= Problem description =
Please output the lines shown below exactly as they appear.

= Collected data entries =
Content starts
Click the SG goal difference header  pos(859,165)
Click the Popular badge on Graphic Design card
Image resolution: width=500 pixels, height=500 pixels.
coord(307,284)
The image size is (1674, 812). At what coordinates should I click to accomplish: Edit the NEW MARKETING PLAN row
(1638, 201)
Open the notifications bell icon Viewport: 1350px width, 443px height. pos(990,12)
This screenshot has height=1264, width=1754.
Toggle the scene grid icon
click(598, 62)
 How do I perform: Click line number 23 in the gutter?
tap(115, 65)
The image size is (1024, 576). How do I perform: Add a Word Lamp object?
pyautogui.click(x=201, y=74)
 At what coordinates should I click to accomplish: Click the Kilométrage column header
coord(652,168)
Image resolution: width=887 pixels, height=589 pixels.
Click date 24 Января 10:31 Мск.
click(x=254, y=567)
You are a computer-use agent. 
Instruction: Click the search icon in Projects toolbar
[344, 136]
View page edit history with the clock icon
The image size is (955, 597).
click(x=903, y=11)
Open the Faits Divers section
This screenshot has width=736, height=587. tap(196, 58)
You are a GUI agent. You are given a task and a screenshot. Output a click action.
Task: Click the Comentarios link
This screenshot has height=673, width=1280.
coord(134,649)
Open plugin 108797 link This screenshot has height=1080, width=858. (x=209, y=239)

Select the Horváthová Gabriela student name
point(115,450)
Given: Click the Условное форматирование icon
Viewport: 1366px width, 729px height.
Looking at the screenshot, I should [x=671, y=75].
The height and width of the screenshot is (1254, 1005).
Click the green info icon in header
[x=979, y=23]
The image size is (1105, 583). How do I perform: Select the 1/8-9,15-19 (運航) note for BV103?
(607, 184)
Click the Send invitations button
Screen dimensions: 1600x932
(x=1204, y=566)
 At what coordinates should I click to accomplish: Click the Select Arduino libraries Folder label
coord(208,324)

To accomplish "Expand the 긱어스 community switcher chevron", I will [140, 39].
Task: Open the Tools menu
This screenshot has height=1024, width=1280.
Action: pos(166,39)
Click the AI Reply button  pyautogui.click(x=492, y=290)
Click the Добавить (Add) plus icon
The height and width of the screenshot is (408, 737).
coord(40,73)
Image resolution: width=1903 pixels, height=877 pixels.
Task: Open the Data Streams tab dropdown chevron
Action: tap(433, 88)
Content ends
= Solution to the exercise =
Click the SG goal difference header  pos(859,165)
Click the Popular badge on Graphic Design card
Image resolution: width=500 pixels, height=500 pixels.
coord(307,284)
The image size is (1674, 812). At what coordinates should I click to accomplish: Edit the NEW MARKETING PLAN row
(1638, 201)
Open the notifications bell icon Viewport: 1350px width, 443px height. pos(990,12)
This screenshot has height=1264, width=1754.
Toggle the scene grid icon
click(598, 62)
 How do I perform: Click line number 23 in the gutter?
tap(115, 65)
The image size is (1024, 576). How do I perform: Add a Word Lamp object?
pyautogui.click(x=201, y=74)
 At what coordinates should I click to accomplish: Click the Kilométrage column header
coord(652,168)
Image resolution: width=887 pixels, height=589 pixels.
Click date 24 Января 10:31 Мск.
click(x=254, y=567)
You are a computer-use agent. 
Instruction: Click the search icon in Projects toolbar
[344, 136]
View page edit history with the clock icon
The image size is (955, 597).
click(x=903, y=11)
Open the Faits Divers section
This screenshot has width=736, height=587. tap(196, 58)
You are a GUI agent. You are given a task and a screenshot. Output a click action.
Task: Click the Comentarios link
This screenshot has height=673, width=1280.
coord(134,649)
Open plugin 108797 link This screenshot has height=1080, width=858. (x=209, y=239)

Select the Horváthová Gabriela student name
point(115,450)
Given: Click the Условное форматирование icon
Viewport: 1366px width, 729px height.
Looking at the screenshot, I should [x=671, y=75].
The height and width of the screenshot is (1254, 1005).
Click the green info icon in header
[x=979, y=23]
The image size is (1105, 583). How do I perform: Select the 1/8-9,15-19 (運航) note for BV103?
(607, 184)
Click the Send invitations button
Screen dimensions: 1600x932
(x=1204, y=566)
 At what coordinates should I click to accomplish: Click the Select Arduino libraries Folder label
coord(208,324)

To accomplish "Expand the 긱어스 community switcher chevron", I will [140, 39].
Task: Open the Tools menu
This screenshot has height=1024, width=1280.
Action: pos(166,39)
Click the AI Reply button  pyautogui.click(x=492, y=290)
Click the Добавить (Add) plus icon
The height and width of the screenshot is (408, 737).
coord(40,73)
Image resolution: width=1903 pixels, height=877 pixels.
Task: Open the Data Streams tab dropdown chevron
Action: tap(433, 88)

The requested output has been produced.